### WHAT IS REQUIRED
Without any pictures, retype exactly the lines that begin at the one holding "Screen dimensions: 1068x729" and end at the last line of the data below.

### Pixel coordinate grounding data
============================================================

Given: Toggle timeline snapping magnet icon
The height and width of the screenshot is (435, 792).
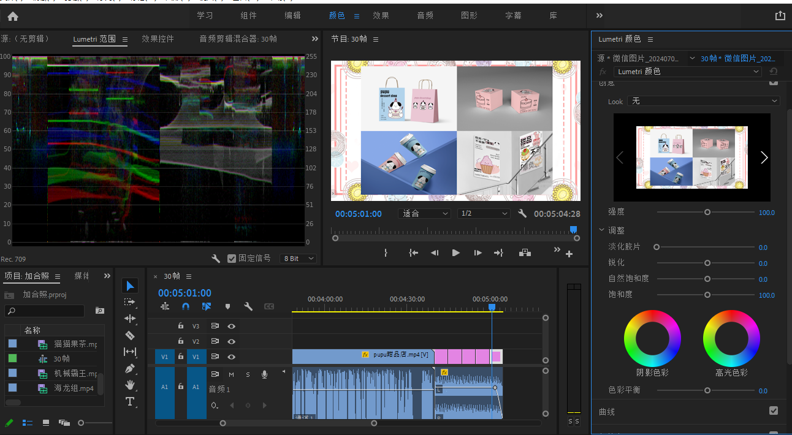Looking at the screenshot, I should click(x=186, y=306).
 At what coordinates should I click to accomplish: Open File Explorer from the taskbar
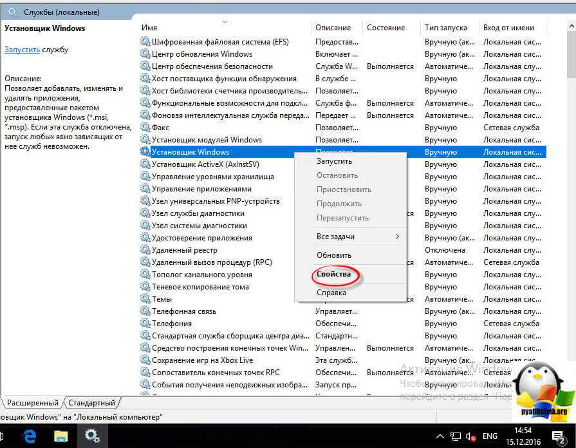60,436
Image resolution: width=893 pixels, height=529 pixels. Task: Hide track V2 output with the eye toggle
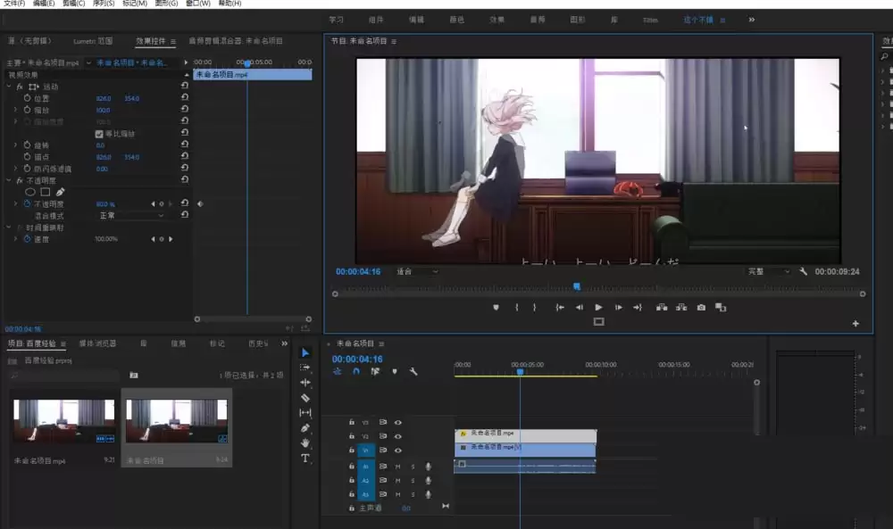coord(397,435)

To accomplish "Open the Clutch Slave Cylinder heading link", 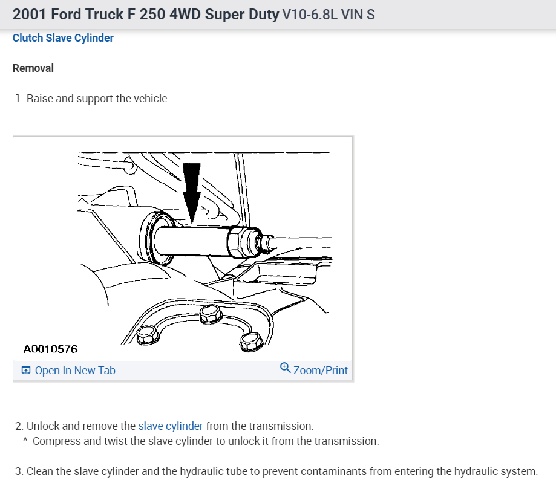I will 63,38.
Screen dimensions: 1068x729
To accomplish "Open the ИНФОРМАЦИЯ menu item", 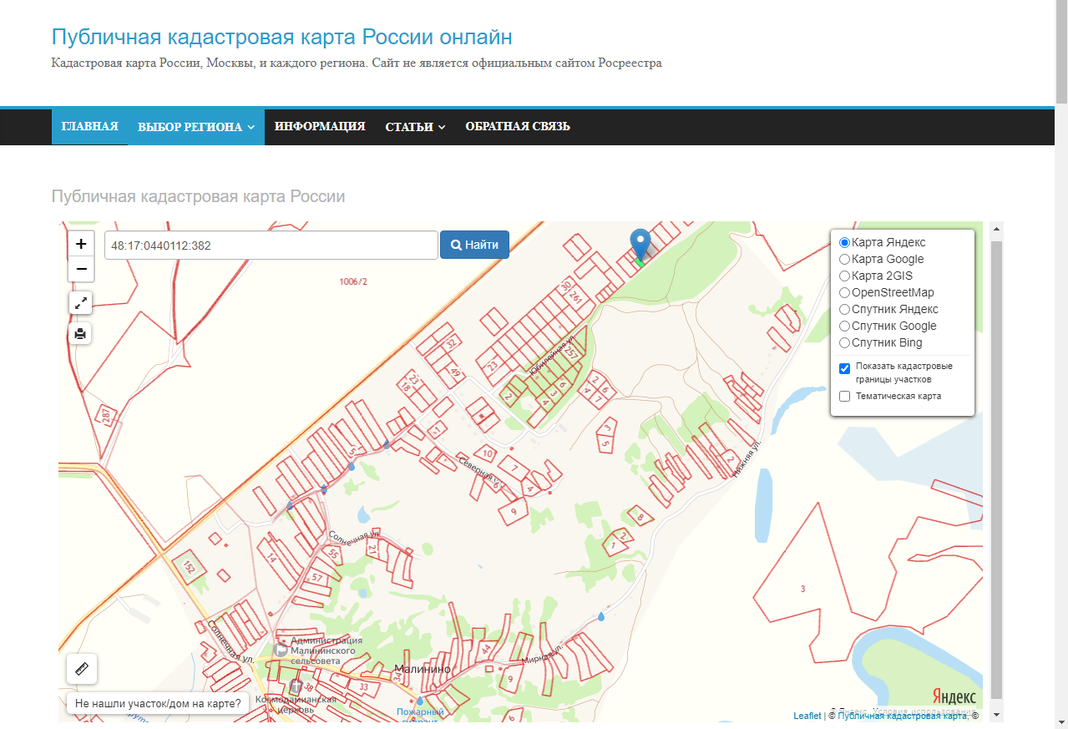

============================================================

### TASK SOLUTION
Screen dimensions: 1068x729
To accomplish "Open the ИНФОРМАЦИЯ menu item", 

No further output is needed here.